ASSIGNMENT: All lines of the entries with "agent" in them must be listed.

[GIVEN INFORMATION — start]

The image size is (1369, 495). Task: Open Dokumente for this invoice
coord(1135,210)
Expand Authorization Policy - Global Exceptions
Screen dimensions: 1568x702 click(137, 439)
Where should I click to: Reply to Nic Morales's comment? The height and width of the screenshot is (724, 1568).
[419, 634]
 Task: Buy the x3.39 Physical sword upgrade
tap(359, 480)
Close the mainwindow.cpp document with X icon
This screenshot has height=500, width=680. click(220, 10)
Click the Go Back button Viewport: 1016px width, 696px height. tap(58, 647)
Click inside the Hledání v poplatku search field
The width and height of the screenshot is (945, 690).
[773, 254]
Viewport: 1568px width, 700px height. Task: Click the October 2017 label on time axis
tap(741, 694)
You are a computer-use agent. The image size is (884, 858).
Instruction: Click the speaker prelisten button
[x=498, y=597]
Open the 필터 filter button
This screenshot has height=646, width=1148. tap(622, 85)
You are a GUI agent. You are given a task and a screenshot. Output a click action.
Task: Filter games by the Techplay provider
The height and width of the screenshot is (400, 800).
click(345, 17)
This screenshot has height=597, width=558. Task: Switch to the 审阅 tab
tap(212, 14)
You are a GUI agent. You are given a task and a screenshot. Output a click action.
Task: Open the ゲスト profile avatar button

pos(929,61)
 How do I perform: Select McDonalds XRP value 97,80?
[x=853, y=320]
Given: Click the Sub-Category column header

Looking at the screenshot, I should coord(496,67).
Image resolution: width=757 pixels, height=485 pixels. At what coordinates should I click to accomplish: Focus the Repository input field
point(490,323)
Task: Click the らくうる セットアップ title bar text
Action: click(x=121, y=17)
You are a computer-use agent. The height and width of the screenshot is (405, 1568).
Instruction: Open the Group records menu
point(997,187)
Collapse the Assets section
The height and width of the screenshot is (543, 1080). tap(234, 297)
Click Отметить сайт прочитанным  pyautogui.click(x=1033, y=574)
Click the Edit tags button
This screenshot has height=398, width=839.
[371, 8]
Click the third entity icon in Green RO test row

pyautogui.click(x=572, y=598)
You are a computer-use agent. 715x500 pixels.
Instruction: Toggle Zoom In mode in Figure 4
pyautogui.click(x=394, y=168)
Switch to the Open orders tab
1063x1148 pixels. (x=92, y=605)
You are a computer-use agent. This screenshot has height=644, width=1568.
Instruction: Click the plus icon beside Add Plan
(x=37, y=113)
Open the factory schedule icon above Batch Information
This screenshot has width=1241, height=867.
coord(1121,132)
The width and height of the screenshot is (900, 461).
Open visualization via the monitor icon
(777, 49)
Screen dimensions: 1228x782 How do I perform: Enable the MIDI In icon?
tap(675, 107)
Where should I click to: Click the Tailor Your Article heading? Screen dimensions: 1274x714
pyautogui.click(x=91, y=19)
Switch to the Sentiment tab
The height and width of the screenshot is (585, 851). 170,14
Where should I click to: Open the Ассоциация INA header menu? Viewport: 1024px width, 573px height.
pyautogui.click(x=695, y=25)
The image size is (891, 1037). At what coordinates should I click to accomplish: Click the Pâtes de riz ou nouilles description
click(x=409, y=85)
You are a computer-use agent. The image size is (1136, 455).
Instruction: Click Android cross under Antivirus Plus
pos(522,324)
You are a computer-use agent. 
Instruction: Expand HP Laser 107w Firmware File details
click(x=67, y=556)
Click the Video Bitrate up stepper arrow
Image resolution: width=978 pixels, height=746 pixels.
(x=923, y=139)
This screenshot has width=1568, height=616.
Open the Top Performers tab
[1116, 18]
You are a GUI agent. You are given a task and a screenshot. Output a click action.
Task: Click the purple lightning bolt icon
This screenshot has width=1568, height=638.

[GIVEN INFORMATION — finish]

ANSWER AREA:
You are a computer-use agent. The image size is (884, 858).
You are a GUI agent. You are given a task and a screenshot. Output a click action.
You are a GUI agent. You are given a task and a screenshot. Output a click action.
You are a computer-use agent. The height and width of the screenshot is (405, 1568).
You are a computer-use agent. 715x500 pixels.
You are a computer-use agent. This screenshot has height=644, width=1568.
You are a computer-use agent. The image size is (1136, 455).
You are a computer-use agent. 
You are a GUI agent. You are given a task and a screenshot. Output a click action.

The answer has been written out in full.